Recorded data Start Marker

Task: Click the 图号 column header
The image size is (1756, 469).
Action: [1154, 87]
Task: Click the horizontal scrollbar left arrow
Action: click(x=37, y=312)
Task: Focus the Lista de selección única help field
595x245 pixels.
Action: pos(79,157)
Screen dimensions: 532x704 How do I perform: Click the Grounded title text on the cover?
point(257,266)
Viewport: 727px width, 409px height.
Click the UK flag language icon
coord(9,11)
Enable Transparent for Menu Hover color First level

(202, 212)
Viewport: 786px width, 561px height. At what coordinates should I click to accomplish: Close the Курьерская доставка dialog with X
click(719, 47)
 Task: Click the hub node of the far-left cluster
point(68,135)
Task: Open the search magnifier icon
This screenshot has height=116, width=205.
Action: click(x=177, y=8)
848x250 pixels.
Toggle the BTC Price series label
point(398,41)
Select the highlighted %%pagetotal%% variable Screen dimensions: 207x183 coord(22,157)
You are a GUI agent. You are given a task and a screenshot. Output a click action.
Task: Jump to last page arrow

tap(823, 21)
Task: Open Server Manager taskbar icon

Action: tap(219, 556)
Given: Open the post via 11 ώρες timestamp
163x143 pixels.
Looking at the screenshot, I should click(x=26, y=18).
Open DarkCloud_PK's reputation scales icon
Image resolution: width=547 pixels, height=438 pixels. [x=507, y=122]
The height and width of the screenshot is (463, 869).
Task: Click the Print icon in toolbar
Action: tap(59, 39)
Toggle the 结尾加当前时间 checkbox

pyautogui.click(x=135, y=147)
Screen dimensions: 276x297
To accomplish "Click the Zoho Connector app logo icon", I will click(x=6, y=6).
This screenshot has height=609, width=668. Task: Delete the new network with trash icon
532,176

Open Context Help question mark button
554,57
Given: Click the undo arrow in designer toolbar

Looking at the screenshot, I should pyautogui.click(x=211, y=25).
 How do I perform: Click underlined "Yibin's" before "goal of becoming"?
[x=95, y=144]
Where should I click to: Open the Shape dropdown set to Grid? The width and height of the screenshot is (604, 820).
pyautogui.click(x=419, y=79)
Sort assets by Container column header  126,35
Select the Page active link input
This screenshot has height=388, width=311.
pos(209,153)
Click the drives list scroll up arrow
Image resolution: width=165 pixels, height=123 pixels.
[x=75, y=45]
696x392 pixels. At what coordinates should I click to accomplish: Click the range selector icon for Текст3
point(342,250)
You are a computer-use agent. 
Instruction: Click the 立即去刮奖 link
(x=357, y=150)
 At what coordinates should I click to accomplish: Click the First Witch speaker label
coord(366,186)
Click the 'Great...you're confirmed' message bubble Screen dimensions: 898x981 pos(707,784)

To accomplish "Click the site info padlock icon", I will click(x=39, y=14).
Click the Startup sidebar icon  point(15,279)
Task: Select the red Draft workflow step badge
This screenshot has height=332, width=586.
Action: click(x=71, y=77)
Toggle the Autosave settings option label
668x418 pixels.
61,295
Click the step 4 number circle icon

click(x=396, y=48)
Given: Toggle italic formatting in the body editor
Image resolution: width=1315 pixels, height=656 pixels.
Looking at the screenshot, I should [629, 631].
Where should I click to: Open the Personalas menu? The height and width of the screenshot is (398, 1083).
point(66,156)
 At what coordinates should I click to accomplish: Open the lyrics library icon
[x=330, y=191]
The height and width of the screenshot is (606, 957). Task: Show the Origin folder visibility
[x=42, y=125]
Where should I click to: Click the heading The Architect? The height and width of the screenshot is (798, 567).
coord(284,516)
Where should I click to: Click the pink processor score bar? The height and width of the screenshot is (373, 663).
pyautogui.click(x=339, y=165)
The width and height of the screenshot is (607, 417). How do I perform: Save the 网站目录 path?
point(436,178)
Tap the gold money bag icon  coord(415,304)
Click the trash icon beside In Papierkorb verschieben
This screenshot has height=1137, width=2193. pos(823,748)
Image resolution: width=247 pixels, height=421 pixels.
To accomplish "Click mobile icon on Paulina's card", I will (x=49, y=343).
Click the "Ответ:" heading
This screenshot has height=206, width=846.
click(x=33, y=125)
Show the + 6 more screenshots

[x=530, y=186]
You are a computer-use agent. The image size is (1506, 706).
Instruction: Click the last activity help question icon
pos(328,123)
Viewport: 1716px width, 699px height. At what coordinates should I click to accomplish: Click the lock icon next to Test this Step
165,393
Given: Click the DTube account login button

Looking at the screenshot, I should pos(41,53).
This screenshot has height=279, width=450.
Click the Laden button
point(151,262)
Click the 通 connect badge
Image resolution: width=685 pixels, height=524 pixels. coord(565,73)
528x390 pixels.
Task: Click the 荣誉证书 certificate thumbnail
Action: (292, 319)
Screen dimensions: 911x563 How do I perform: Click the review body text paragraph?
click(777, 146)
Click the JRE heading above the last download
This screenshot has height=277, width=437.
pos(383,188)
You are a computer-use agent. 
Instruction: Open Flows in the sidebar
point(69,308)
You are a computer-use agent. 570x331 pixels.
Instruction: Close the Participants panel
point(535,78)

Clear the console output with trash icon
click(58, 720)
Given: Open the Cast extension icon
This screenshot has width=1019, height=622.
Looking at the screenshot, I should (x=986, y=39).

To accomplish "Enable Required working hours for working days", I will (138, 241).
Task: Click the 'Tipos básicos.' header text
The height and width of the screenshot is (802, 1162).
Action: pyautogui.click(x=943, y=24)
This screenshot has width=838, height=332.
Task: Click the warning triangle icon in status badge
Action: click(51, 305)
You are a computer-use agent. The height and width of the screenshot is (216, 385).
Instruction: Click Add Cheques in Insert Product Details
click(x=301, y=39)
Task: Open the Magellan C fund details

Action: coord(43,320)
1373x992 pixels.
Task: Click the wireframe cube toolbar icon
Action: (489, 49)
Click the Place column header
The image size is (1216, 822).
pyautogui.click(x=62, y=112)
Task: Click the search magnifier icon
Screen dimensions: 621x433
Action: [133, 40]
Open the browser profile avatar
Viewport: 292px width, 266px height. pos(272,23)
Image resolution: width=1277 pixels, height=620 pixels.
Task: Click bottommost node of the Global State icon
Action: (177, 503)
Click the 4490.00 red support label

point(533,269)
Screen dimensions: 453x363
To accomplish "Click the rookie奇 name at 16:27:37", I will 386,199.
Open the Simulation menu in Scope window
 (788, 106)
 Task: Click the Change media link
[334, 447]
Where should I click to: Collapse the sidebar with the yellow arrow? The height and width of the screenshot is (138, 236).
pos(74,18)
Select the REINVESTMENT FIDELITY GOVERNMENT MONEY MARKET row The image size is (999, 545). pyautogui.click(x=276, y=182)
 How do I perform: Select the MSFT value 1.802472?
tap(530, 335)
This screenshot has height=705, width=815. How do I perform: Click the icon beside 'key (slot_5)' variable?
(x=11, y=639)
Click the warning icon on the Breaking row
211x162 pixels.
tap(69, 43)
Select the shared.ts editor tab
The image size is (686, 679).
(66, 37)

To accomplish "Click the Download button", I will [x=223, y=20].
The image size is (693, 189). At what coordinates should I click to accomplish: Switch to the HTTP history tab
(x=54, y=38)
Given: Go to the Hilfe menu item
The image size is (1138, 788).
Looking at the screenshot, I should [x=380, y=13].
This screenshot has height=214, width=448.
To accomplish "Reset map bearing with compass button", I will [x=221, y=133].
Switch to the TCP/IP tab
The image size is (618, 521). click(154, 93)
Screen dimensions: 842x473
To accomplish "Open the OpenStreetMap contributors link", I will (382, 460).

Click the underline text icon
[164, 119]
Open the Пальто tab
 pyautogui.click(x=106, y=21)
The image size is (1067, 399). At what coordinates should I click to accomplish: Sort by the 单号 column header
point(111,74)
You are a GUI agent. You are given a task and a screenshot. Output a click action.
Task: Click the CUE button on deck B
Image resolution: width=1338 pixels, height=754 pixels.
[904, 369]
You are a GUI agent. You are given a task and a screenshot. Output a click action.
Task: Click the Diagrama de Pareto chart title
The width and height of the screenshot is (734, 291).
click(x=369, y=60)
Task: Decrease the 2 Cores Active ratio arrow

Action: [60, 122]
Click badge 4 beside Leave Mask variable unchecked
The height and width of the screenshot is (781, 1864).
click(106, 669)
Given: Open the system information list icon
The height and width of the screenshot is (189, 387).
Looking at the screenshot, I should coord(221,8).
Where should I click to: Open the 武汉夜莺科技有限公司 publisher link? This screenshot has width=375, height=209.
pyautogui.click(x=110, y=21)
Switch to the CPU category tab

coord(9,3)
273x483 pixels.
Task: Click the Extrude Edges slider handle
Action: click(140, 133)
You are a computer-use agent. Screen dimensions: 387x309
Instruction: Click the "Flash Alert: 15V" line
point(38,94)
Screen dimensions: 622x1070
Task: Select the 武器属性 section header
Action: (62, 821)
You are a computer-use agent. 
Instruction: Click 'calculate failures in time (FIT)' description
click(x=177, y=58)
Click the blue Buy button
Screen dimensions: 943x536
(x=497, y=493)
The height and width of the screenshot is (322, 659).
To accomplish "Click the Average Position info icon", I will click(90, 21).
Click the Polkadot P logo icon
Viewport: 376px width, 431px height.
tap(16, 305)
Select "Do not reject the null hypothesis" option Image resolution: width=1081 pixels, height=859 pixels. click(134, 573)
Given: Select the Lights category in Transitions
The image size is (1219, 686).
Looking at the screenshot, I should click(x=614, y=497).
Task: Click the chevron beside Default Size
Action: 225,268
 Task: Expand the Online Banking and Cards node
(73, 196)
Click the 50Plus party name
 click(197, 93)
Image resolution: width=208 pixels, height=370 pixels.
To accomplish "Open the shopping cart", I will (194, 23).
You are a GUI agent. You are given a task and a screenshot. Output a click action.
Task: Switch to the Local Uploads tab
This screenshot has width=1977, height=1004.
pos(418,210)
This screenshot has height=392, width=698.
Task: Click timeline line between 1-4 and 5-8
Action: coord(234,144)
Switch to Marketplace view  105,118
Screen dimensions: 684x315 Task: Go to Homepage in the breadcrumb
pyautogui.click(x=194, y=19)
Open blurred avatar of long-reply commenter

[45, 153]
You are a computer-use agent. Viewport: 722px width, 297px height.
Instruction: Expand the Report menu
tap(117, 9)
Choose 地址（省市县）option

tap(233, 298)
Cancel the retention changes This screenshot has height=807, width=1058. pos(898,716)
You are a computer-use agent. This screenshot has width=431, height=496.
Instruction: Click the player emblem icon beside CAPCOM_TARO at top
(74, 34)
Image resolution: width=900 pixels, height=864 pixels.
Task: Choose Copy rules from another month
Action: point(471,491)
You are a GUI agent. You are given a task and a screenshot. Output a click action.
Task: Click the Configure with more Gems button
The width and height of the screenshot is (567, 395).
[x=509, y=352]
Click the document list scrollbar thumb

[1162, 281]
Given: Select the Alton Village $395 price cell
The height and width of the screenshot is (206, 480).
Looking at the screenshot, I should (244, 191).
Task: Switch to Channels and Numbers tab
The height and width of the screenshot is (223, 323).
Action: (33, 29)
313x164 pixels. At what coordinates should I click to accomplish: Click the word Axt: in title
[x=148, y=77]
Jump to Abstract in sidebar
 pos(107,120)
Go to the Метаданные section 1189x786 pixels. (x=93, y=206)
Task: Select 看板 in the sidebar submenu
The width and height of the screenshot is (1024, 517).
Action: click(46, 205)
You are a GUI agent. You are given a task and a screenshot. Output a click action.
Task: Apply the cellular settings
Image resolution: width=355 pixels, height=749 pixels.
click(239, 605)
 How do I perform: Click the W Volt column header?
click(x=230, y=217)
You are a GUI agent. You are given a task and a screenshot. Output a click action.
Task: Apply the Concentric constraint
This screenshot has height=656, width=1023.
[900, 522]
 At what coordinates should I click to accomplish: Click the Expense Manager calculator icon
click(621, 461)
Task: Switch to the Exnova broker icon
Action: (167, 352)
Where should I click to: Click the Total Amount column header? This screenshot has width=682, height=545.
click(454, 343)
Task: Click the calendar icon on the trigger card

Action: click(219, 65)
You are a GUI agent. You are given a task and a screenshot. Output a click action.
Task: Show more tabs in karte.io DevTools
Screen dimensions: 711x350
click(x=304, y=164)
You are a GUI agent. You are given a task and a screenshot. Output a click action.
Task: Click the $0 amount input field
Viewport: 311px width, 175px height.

Recorded data End Marker

About this task: Start with the line above that contains "Viewport: 1716px width, 699px" and stop after the line that contains "This screenshot has height=279, width=450.". Output those lines exactly, and only those.

Response area:
Viewport: 1716px width, 699px height. At what coordinates should I click to accomplish: Click the lock icon next to Test this Step
165,393
Given: Click the DTube account login button

Looking at the screenshot, I should pos(41,53).
This screenshot has height=279, width=450.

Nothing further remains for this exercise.